Le moteur s’arrêta subitement de fonctionner et malgré les efforts déployés par les mécaniciens, le moteur ne démarra pas. Le « Zaandam » dériva et il s’échoua avec force sur un plateau rocheux dénommé « La chatte ». Les pêcheurs de Miquelon avaient suivi le déroulement des événements. Deux doris furent mis à la mer, malgré le vent furieux et malgré la violence du vent, réussirent à accoster le long du « Zaandam ». Pendant leur séjour le long du bord les deux doris tossèrent dur et l’un d’eux eut de graves avaries. Néanmoins ils recueillirent l’équipage et regagnèrent la terre à la grande joie des naufragés et des habitants de la localité qui étaient accourus sur le rivage.
Le « Zaandam » fut considéré perte totale. Sa carcasse est toujours visible pour le voyageur qui arrive à Miquelon.
Très tôt le matin du 21 novembre le chalutier espagnol « Pena Castillo » âgé de quatre ans, et d’un tonnage de 480 tonneaux avec son frère jumeau le « Guernika Ko Arbola » quittait le port de Saint-Pierre pour leur dernier voyage sur les Bancs de pêche avant de partir pour l’Espagne peu avant Noël.

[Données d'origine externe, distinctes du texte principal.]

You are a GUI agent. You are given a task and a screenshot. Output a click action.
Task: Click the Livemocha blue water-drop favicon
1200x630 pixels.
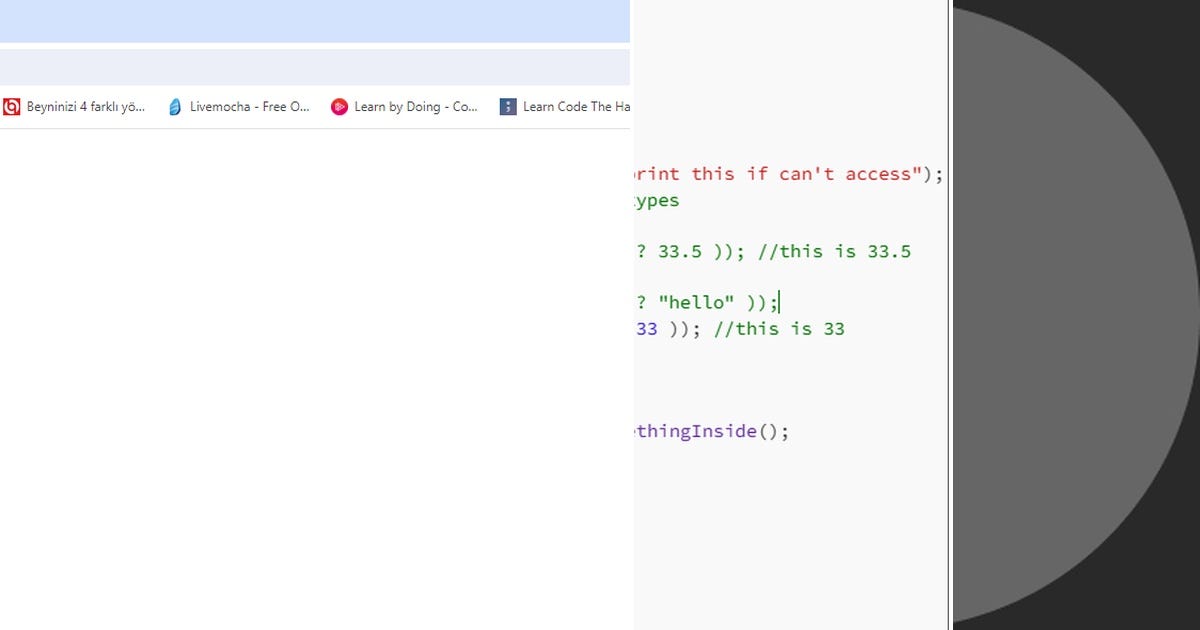point(175,106)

Le « Pena Castillo » sortit le premier du port et après avoir débarqué le pilote, se dirigea vers le large. Quelques minutes plus tard le « Guernika Ko Arbola » à bord duquel se trouvait le pilote Jean Reux, capta un message du « Pena Castillo » annonçant qu’il venait de toucher sur un haut-fond, qu’une partie de sa quille était enlevée et qu’il menaçait de couler rapidement. L’équipage abandonna le bateau, dont l’avant flottait encore grâce à ses ballasts, alors que l’arrière était déjà complètement submergé.

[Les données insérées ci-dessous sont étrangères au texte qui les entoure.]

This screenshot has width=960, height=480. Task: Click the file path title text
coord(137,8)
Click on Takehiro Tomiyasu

Le pilote Jean Reux et son matelot Georges Franché se dirigèrent très rapidement sur le lieu présumé du sinistre, mais ils ne trouvèrent aucune trace du chalutier et de son équipage. Cela ne les découragea pas car tous deux étaient des marins valeureux et expérimentés et ils continuèrent activement leurs recherches. L’œil fixé au radar ils inspectaient la mer avec beaucoup d’attention mais les recherches étaient très difficiles à effectuer, d’une part à cause de la brume épaisse, d’autre part à cause de tous ces « cailloux » qui gisaient dans le secteur et parmi lesquels il était très difficile de détecter de petites embarcations de sauvetage. Se fiant plus à leur instinct de marin qu’aux indications données par le radar, ayant tous deux une parfaite connaissance des lieux, ils se dirigèrent vers l’Ile Pelée (extrémité méridionale de l’Ile aux Vainqueurs).

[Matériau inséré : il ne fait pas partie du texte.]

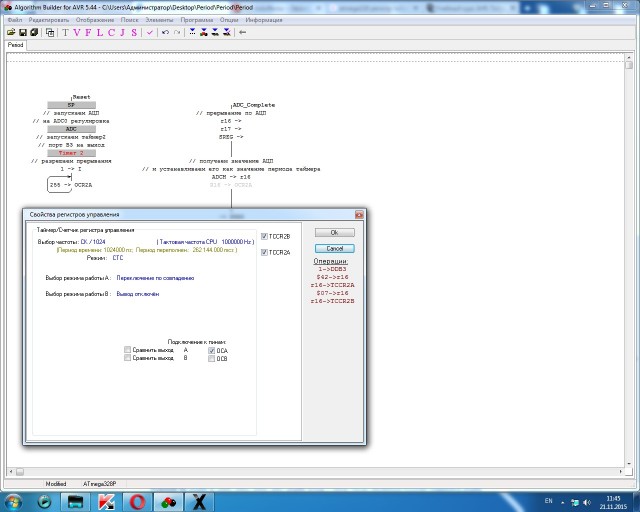The image size is (640, 512).
Task: Uncheck the TCCR2B register checkbox
Action: click(264, 237)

Leur flair ne les avait pas trompés. Ils découvrirent avec terreur les trois petits canots à quelques mètres seulement des terribles brisants. Ils manœuvrèrent rapidement et réussirent juste à temps à retirer des dangers les naufragés voués à une mort certaine sans leur intervention. Tous les pêcheurs côtiers de Saint Pierre, en particulier ceux de l’Ile aux Marins, connaissent les dangers que représentent les alentours de l’Ile Pelée, par une mer houleuse et brume épaisse.
Le sauvetage des marins espagnols, effectué par Jean Reux et Georges Franché dans de telles conditions doit être considéré comme un exploit et rester dans la mémoire des jeunes générations. Au moment de l’embarquement dans les canots on constata la disparition du patron de pêche. Quelques jours plus tard l’épave fut repérée à environ 500 mètres dans le 138° près de l’île Pelée, gisant par 35 mètres d’eau.
Le 4 décembre 1971 les deux plongeurs Messieurs Prudence et Cordon penétrant à l’intérieur de l’épave du « Pena Castillo », retrouvent et ramènent le corps du marin disparu dans le naufrage de ce bateau le 21 novembre précédent. En reconnaissance de leur acte courageux le Gouvernement espagnol décerna aux deux braves marins Saint-Pierrais Messieurs Reux et Franché, la médaille de sauvetage le 25 novembre 1972.
La cause présumée du naufrage du chalutier fut une erreur de route dont doit être tenu responsable le girocompas.
Les naufrages ne sont pas pour nos îles des histoires du passé. En dépit des perfectionnements que les hommes ont apportés dans l’art de la navigation par tous les temps, de l’équipement mécanique et électronique dont sont dotés la plupart des navires, en dépit également du niveau d’instruction plus élevé des officiers par rapport à leurs anciens, les marins rencontrent encore de nos jours sur l’immense champ de bataille qu’est la mer, ces vieux ennemis séculaires que sont le vent, la houle, le froid, la neige et encore plus souvent qu’on pourrait le croire, les rochers de certaines côtes inhospitalières.
Voici, raconté dans les lignes qui suivent l’histoire d’un magnifique cargo allemand de dix-sept ans d’âge, le « Transpacific », de 3,865 tonnes de jauge brute, commandé par le capitaine au long cours H. Sperling et appartenant à la « Poseidon Line » de Hambourg.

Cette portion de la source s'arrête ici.